Zwar ist diese Lösung für Berlusconi mit Behinderungen verbunden, die Richter in Mailand billigten ihm jedoch auch Freiheiten zu. So kann er sich bei einem entsprechenden Antrag jede Woche von Dienstag bis Donnerstag in Rom aufhalten, um sich um die Politik zu kümmern.

Vermutlich wird die einjährige Strafe außerdem noch auf insgesamt zehneinhalb Monate verkürzt. Davon abgesehen darf Berlusconi seine Heimatregion, die Lombardei, nur nach vorheriger Genehmigung verlassen und muss zwischen 23.00 und 6.00 Uhr zu Hause bleiben.

Berlusconi war im August vergangenen Jahres im Mediaset-Prozess wegen Steuerbetrugs zu vier Jahren Haft verurteilt worden, von denen drei wegen einer Amnestieregelung sofort ausgesetzt worden waren. Ins Gefängnis muss der 77-Jährige wegen seines Alters nicht mehr.

Er war nach seiner ersten rechtskräftigen Verurteilung auch aus dem Senat ausgeschlossen worden und mit einem Verbot öffentlicher Ämter für zwei Jahre belegt worden. Er darf daher nicht als Spitzenkandidat seiner Mitte-Rechts-Partei Forza Italia (FI) für die Europawahl Ende Mai antreten, will jedoch als Leitfigur den Wahlkampf führen.

Schon am Donnerstag will Berlusconi in Rom Kandidaten und Programm vorstellen. Die FI steckt rund eineinhalb Monate vor der Wahl in einer tiefen Krise. Dementsprechend zufrieden reagierten seine Anwälte auf die Entscheidung, die Berlusconi mehr Spielraum lässt als der Hausarrest. Sie sei ausgewogen und zufriedenstellend und berücksichtige seine politischen Aktivitäten, teilten sie mit.

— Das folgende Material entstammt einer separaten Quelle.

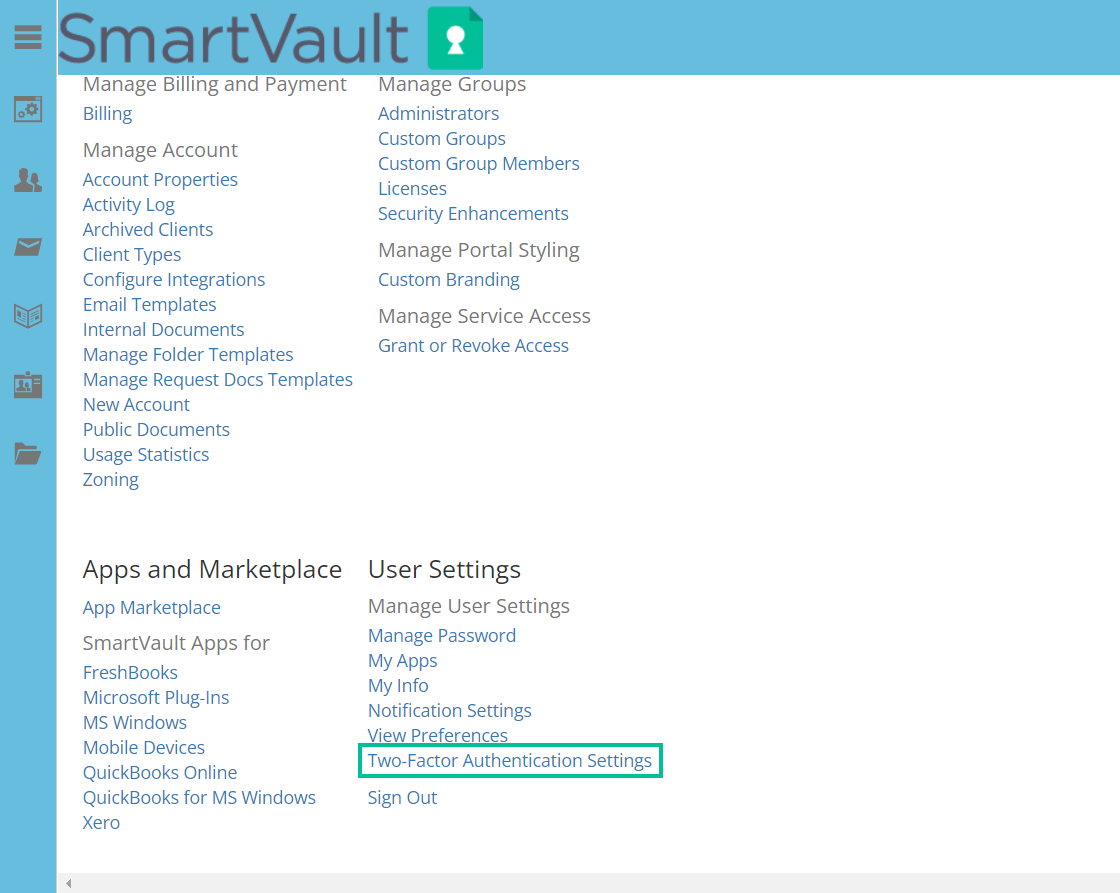The height and width of the screenshot is (893, 1120).
Task: Sign Out of the account
Action: coord(402,797)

Die Entscheidung für den Sozialdienst hatte sich bereits in der vergangenen Woche angebahnt. In der Anhörung am Donnerstag hatten Berlusconis Anwälte Sozialdienst in einer Behinderteneinrichtung für ihn beantragt. Der Staatsanwalt hatte sich ebenfalls für diese Form der Strafe ausgesprochen und ein Altenheim vorgeschlagen.

Der Sozialdienst gilt nun zunächst auf Probe - die Richter könnten ihr Urteil wieder revidieren und Berlusconi doch noch zum Hausarrest verurteilen, wenn er beispielsweise Regeln nicht einhält. Auch ist er aufgefordert, sich nicht mehr negativ über die Justiz Italiens zu äußern.

Die Verurteilung im Mediaset-Prozess war der erste rechtskräftige Schuldspruch für Berlusconi. Gegen ihn laufen jedoch noch eine Reihe weiterer Verfahren, so soll etwa im Juni der "Ruby"-Prozess um Sex mit minderjährigen Prostituierten in zweiter Instanz beginnen. In erster Instanz war er zu sieben Jahren Haft verurteilt worden.